Adshead left the job eight months after the Spanish adventure, and the team had been broken up. Rufer and Sumner were still in the team for the 1986 qualifying campaign, but by now Australia were a far more formidable opponent. They were still in the running until defeats in Sydney and Israel put paid to any hopes of reaching Mexico.
Wooddin had the chance of joining Beerschot in Belgium but an ankle injury meant he failed the medical. He was back in Christchurch at the time and his playing career ended in 1989. He played his 24th, and final game for the national side back in 1984. A record of 11 goals from 24 caps is something to be proud of.
He told Jawad he didn’t regret for a moment his move to New Zealand.
“Tranmere was too early. Maybe I would have made it there eventually. I had improved by 1982. But I don’t regret how it panned out. I fulfilled a fantasy.”

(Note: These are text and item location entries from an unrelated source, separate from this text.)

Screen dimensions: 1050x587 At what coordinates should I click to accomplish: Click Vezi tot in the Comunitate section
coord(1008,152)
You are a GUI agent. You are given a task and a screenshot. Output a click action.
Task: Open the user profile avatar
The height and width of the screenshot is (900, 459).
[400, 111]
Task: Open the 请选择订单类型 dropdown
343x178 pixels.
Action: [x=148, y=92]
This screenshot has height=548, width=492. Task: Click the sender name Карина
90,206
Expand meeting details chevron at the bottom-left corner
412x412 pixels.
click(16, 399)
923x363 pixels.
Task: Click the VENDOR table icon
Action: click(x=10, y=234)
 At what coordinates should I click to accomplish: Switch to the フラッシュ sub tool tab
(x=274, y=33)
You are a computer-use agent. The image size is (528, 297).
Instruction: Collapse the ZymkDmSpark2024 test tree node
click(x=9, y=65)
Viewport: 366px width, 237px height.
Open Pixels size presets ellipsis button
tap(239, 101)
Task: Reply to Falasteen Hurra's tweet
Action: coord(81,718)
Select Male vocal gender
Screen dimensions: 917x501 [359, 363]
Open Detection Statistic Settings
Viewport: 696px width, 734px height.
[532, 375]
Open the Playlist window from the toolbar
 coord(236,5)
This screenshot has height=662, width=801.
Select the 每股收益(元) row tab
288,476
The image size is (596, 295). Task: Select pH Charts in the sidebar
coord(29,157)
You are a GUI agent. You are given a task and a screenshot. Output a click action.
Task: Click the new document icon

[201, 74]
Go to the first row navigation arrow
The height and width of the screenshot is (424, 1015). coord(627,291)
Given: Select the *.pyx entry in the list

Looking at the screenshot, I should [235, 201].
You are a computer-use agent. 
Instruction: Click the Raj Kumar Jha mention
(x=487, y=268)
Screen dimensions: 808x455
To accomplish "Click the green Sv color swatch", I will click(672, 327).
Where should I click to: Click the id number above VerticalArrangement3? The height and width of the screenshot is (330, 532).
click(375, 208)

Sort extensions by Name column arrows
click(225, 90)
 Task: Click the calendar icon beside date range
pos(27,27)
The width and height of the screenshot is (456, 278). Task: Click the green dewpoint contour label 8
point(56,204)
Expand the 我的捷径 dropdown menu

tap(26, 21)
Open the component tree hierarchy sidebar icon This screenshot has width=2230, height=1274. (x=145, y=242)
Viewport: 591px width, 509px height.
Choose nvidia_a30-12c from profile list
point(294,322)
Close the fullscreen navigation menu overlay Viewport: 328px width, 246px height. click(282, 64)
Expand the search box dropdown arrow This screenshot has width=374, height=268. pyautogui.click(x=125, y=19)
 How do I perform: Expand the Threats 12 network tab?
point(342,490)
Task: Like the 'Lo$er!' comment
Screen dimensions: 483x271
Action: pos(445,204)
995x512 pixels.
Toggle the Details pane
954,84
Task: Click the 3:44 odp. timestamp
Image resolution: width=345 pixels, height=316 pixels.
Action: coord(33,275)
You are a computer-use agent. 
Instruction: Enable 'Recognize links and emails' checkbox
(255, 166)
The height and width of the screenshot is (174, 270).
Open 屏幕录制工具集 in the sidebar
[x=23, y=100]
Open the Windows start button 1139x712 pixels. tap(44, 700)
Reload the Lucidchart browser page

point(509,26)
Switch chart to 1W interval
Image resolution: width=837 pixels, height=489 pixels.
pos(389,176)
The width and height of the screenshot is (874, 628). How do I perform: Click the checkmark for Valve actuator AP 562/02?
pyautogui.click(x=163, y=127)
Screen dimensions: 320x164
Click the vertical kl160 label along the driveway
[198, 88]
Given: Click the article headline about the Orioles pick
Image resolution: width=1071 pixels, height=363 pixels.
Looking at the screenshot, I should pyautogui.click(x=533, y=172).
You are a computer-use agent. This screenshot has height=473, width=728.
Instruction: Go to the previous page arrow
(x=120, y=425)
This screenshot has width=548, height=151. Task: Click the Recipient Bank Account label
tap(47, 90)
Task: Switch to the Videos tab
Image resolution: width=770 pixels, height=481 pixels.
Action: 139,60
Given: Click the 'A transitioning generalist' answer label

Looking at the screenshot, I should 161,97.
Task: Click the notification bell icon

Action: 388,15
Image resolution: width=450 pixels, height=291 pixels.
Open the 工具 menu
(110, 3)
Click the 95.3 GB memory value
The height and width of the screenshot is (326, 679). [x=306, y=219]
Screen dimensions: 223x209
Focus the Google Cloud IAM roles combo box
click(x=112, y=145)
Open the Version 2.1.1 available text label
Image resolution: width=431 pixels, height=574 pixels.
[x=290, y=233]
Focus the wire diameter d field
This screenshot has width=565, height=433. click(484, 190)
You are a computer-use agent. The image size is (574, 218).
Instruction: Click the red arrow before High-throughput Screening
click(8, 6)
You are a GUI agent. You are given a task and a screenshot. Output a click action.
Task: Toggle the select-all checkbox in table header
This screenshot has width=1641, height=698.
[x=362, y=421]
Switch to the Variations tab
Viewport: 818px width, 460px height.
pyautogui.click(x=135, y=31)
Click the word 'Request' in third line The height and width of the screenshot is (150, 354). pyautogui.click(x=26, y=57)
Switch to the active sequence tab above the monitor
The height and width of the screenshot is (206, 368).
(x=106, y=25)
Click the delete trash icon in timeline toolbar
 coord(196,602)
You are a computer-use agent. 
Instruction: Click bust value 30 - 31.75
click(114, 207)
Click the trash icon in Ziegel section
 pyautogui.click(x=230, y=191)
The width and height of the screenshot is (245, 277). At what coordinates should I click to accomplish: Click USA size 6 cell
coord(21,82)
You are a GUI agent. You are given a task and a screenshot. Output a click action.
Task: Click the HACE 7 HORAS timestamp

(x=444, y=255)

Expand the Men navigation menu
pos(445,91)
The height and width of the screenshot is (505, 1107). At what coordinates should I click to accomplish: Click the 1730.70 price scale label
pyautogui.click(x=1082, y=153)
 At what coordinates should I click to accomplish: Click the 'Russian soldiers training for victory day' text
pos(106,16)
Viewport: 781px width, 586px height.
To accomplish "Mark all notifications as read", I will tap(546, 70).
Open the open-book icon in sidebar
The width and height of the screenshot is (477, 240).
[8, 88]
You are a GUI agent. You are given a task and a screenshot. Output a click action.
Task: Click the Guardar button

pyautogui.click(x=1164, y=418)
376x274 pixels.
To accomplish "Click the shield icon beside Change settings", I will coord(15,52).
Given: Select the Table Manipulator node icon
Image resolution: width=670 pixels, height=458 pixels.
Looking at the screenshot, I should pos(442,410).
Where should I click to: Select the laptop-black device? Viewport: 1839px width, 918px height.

Adshead returned to coach the national side in an attempt to reach the 1990 Finals but they failed again. Ricki Herbert got the national job in 2005 and lasted eight years.
Rufer was voted the Oceania player of the century, and Sumner was his country’s record goalscorer by the time his career ended. Newcastle United’s Chris Wood is one of three players who have since surpassed his figure. Sumner sadly passed away in 2017.
It would be 28 years before New Zealand made it back to FIFA’s great spectacle. The squad which acquitted themselves better in 2010 than their 1982 counterparts were a far more worldly-wise group. Five played their football in England, one in Scotland and one in Denmark. They came away unbeaten and finished above defending world champions, Italy, the country who had won the 1982 tournament.
Wooddin, Rufer, Sumner et al were pioneers. Forever etched into the history of New Zealand football. Rugby remains the national sport but they could at least bask in the glory of knocking them off their perch for six months.